Thursday, 19 October 2017

GMH 1988

It's October 2017 already? Argh, damn... yep, it's time. 
Tomorrow's the day that General Motors' Australian division, Holden, will finally turn off the lights in their last local factory in Elizabeth, South Australia. This has come only weeks after Toyota Australia built their last Camry in Altona, and exactly one year since the final Falcon and Territory rolled off the line just half an hour up the road, at Ford Australia's factory in Campbellfield, Victoria. 
No, it hasn't been a great year.
In just twelve months from October 2016, Australia's last three manufacturers have gone tools-down on 3 engines, and 11 configurations of 9 models; so quickly wrapping up local automotive manufacturing entirely. 

For whatever reason (I'm going to blame my childhood here..), it's the loss of Holden that hurts the most personally.

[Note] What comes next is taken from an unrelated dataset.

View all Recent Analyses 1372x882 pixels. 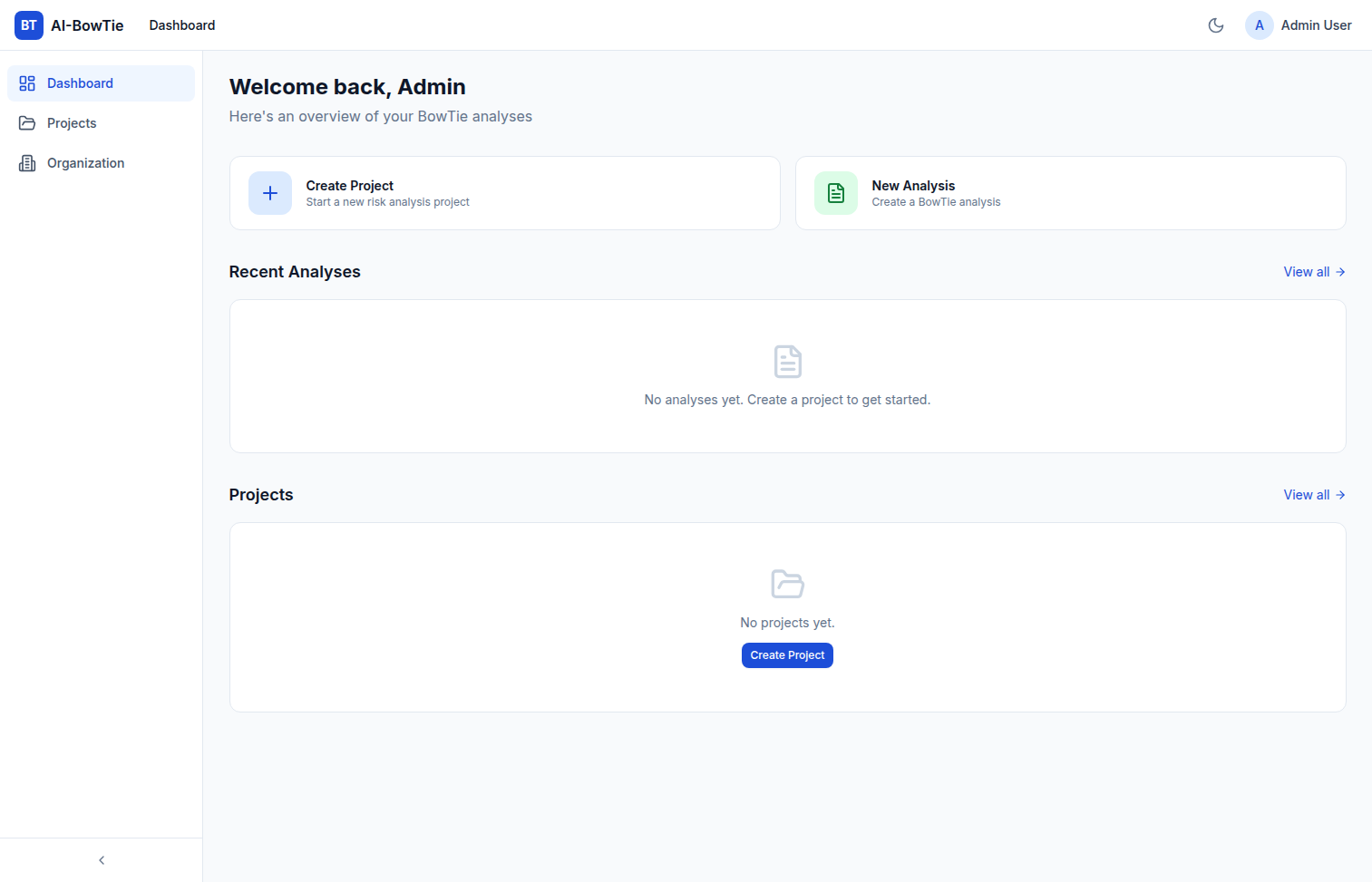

Not by a lot either, honestly. As a Victorian, the Fords always got bonus points for being made so close to home - I literally worked around the corner from their factory at one point - but no, my family drove Holdens. That's enough it seems!

Now to tie this back to being somewhat relevant for the blog. This involves a simple scroll through my phone's Camera Roll for that combination of 80's, Holden, and somewhat interesting

So what've we got? 

General Motors Holden's 1988- 'VN' Holden Commodore. 
A generation that's only recently come into its rightful appreciation as they've approached legitimate-classic status; something that quality and later image-issues seemingly delayed compared to the iconic 1986-1988 'VL' these replaced!
But they've certainly got there now anyway, and demand/values for certain models (HSV's, standard SS, ...) is rapidly on its way up. 

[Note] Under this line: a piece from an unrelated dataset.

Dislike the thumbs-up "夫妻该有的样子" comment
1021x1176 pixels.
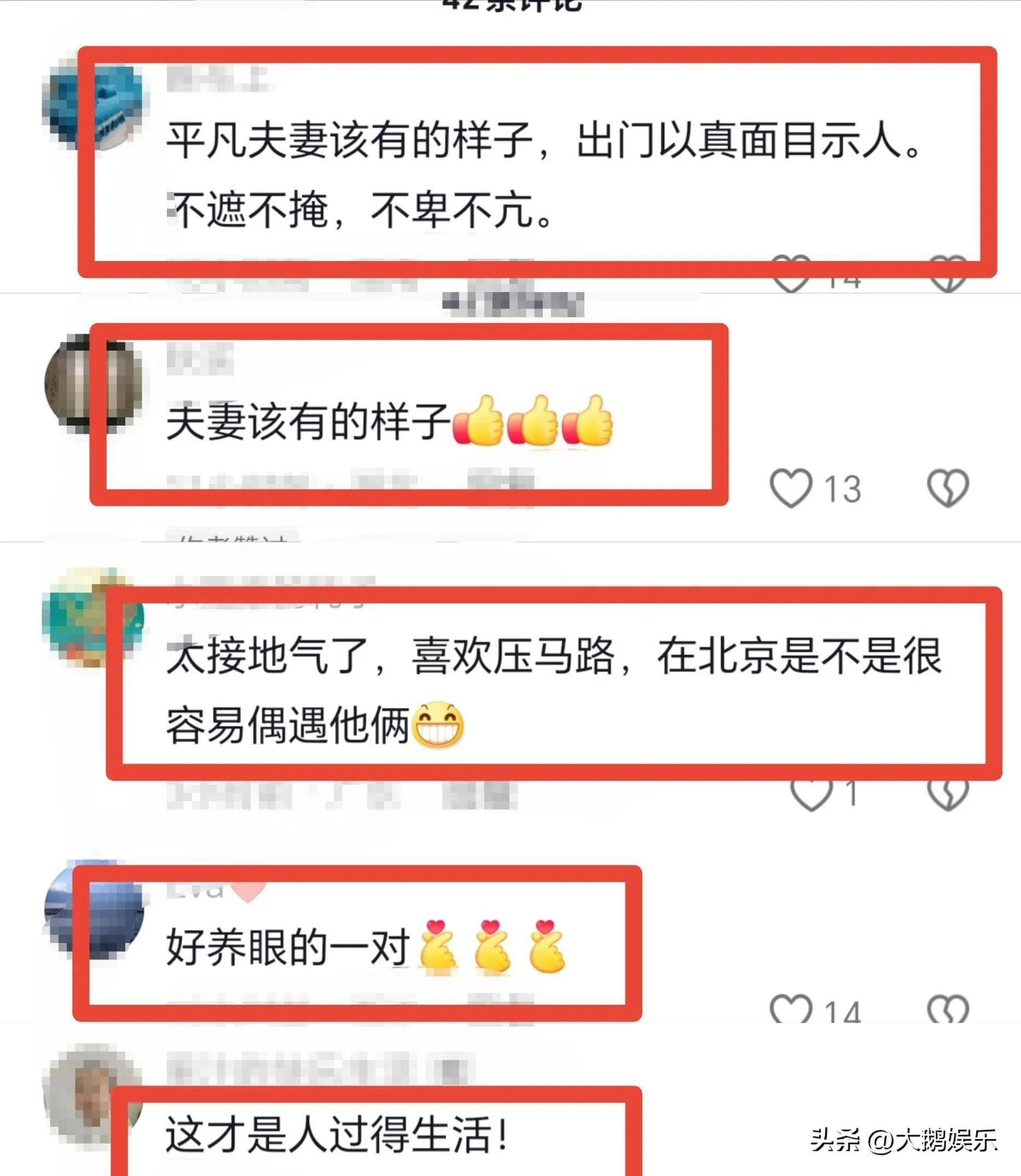click(x=948, y=488)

The VN example I've gone with below is one of those. 

From the Geelong Revival Motoring Festival, 2016; a tastefully-modified 1988-1991 VN Holden Commodore Executive BT1 (ex-Police). 
Whether it's originally a V8-powered ex-Police BT1, I don't know, I didn't look at the tags; but that's the appearance it is going for regardless. And at this point I don't care. 

Being part of the General Motors world means Holden based the 1978- Commodores the different GM Europe RWD V-Platforms; so those from Europe may recognize this (the glasshouse in particular) from the '86/87- Opel Omega/Senator. Unfortunately however for the accountants at GM, adjustments made to suit larger engines and Australian width requirements.. well, not much would be interchangeable at this point!

Australia's own little V8 beautifully presented in a spotless engine-bay. Variations of this motor from 4200cc to 5700cc were fitted to all sorts of Australian Holdens between 1969 and 2000.. and ohhhhh, do I have a soft-spot for them.

Inside, a full interior out of the 1993- VR Commodore's top-tier HSV GTS

Silver steel wheels with small centre-caps are the original fit for Police vehicles, and a popular look that I've too always thought looked fantastic on Commodores. 

The Police pack's larger fuel tank, and a view down the side...

..showing the result of a strut-front / solid-axle rear combination. 

..and back to the front. Ignore the slightly ajar passenger's door if you can!


Done. A great example of Holden's VN Commodore.